片方にだけイヤホンつけているから、ブルーハーツの歌は半分雨に埋もれている。

・不幸にならなくてもいいような、日々頑張っている人が不幸になっていく姿を見ることは、自分もいとも容易く不幸になってしまうんじゃないかという不安に直結する。だって、自分は別に頑張っていないし、不幸にならなくてもいいような人ではないから。
頑張りに対して幸せが確立されている世の中ならば誰しも努力を惜しまないのではないかと思う。けれど、実際はそうではない。
努力してきた人間に対しあっけなく死が訪れる時がある。不幸が急にあらわれることがある。

・嘘をつかなきゃ生きれないのが大人なのに、大人の君は嘘なんて一つもつかなくて、君の芯の通った真っ直ぐな心に触れると、大人になるほど素直になれるのかな、なんて思ったりもします。僕はまだ子供だから、嘘ばかりついてしまうけれど、本当の大人になれば、素直になれるのかな。

・大学生になってから中、高の時よりも読書をしなくなったのだが、最近になってまた読書するようになってきている。
一時期は本当に本を読む気力もなくて、集中も続かなかったのだけれど、ちゃんと本を読む環境が整っていれば楽しんで本が読めるということが分かって、少し安心した。
若者の読書離れというのは私が小学生くらいのことから言われていることだとお思うけれど、読書しなくなるなんて当たり前のことだと私は思う。読書はしんどいことだと思うし、読書しないことが悪いことだとは微塵も思わない。むしろ、読書した方がいい!読書しないといけない!みたいな意見にはあまり賛成できないし、馬鹿らしく感じてしまう。
正直、読書よりも動画や音声の方が手軽なエンタメだと思うし、逆に読書はまどろっこしくて、大衆受けはしないだろうなと思っている。

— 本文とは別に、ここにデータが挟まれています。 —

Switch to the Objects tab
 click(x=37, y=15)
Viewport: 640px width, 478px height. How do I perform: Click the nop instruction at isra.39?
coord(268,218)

・次の電車を待つ五分間。私は何もしていない。音楽を聴いて、こうして文章を書いているけれど、私にとって音楽や文章を書くことは既に日常的なことになっていて、そこに特別感はなく、何かをしていると実感することはない。
休みの日に何してる?と聞かれて何もしていないと答える人がいるけれど、休みの日にしていることがその人にとって当たり前のことになっているから、今更言ったところで、みたいな気持ちがあるのだと思う。
求められているのは、この前はカラオケ行ったんだーとか、好きなアーティストのライブに行ったんだーとか、趣味のスポーツをしてた、などの、非日常的な事象に過ぎない。

・今日のとある授業がいつにも増して面倒だった。
受けている周りからも困惑とかストレスとかが伝わってきて、少し面白かった。
授業が終わって、少し課題を書いて提出しなければならないのだが、尋常じゃないスピードで帰ろうとしている奴がいて、そいつの手を見るとグシャグシャになった授業のプリントが握られていて、面白かった。
そいつは講義室の中にある紙にアルコール吹きつけた後の紙を捨てる用のゴミ袋にグシャグシャにしたプリントを捨てていて、余計に面白かった。そこまで見せつけなくても笑
僕はちゃんと綺麗に折りたたんで講義室の外にあるゴミ箱にしまった。

・そういえば、コロナが流行り出した時はマスクをずっと付けていると耳が凄く痛くなって、頭まで痛くなってきたのだけど、最近は耳がマスクに慣れてしまったのか、ずっと付けていても全然痛くならないな。
関係ないけど、マスクしたままでくしゃみをすると、自分でもびっくりするぐらい飛沫が飛んでいるのが分かって、マスクしてない状態でくしゃみをする時はめちゃくちゃちゃんと抑えようって思った。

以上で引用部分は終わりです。